En el momento que aparece en tu vida, ya existente en muchos casos, nos damos cuenta que no solo está relacionado con uno mismo a partir de la sangre, si no que también nos une un amor, un lazo familiar que en la mayoría de los casos está ahí, pero nunca se lo acabamos de expresar.
Ese ser humano, que puede ser mujer o hombre, niño o niña, acaba teniendo vital importancia en nosotros. Acaba influenciando nuestro futuro y no nos deja caer en los errores del pasado. Acaba escuchando nuestros llantos, de pequeños y de mayores, intentando consolarnos, ya sea con un juguete o con un consejo. Este individuo que algún día llego a nuestras vidas, es el individuo que acaba importándonos más. ¿Por qué será?
Exacto. Estoy hablando de un hermana o un hermano.
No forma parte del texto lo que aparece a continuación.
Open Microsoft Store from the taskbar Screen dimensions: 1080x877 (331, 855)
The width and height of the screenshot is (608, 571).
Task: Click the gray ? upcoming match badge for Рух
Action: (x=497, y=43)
Estoy hablando de esa persona que te hace rabiar hasta sacar lo peor de ti. Estoy hablando de esa persona que solo quiere verte feliz, la persona que quiere que no cometas los mismos errores que ella (o él).
También suelen ser ellos, según la edad, los que quieran seguir tus pasos, los que quieren tener lo que tu tienes. Compartir, es uno de los ingredientes que se deben de tener entre hermanos. Un trozo de pan, un juguete, un secreto, un viaje, un amigo, una experiencia... Otro ingrediente, el Amor, ese amor que sentimos por ellos, esa necesidad de vivir junto a ellos, es algo importante en la relación, que nace en cuanto nacemos, pero no muere cuando morimos. Por otra parte, otro elemento en esta relación es Todo lo vivido juntos, las experiencias compartidas, los viajes inesperados, los momentos pasados, los juegos jugados, los platos cocinados... Porque un hermano, sirve para todo. Es la única persona con la que puedes negociar, con quien puedes pactar un plan para salir, quien te irá a recoger a un extraño lugar que solo él sabrá. Es el individuo más extraño para ti, por sus locuras inesperadas, sus bailes encima de la cama, sus platos rotos, por sus secretos ocultos, sus parejas con muchos defectos, sus fiestas perdidas en el olvido del alcohol... Por sus defectos, también. Nadie como nosotros, los otros hermanos, conocen tan a la perfección a esta persona. Pero aún así, conociendo lo peor y lo mejor de ellos, estaremos a su lado, tal y como ellos lo estarán del nuestro.
En este mundo, un hermano es aquel que te cuida en tus momentos malos, sensibles. Un hermano es la persona que te utiliza para intentar explicarles algo a tus padres, es quien te encubre y a quien encubres. Es quien te dice: Todos hemos pasado por lo mismo. Todos necesitamos una persona a un lado que haga de hermano, ya sea tu propio hermano o una amistad. Y es que él, es quien te puede querer y odiar en el mismo momentos, quien sabe que regalarte (aparte de ropa o videojuegos).
Y es por eso, que ha esa persona que esta a tu lado, en lo bueno y en lo malo, que te hace rabiar y te quiere a la vez, le deberíamos de repetir, una y otra vez, lo importante que llega a ser en nuestras vidas, lo difícil que sería sin ellos al lado, lo que realmente ha aportado/aporta/aportará en nuestra vida.
Acabaremos viviendo lejos de nosotros mismos, de esa parte que dentro de nosotros encaja a la perfección, pero eso no calmará la situación. No nos dejaremos de querer, de amar, como antes, al igual que tampoco dejaremos de sonreír con ellos, o de discutir, porque un hermano es para siempre, ya que como dos gotas de agua, tan diferentes, tan iguales, pero siempre compuestas de lo mismos ingredientes.
Totalmente agradecida a esa persona, que se aprovecha de mi y me hace sonreír siempre.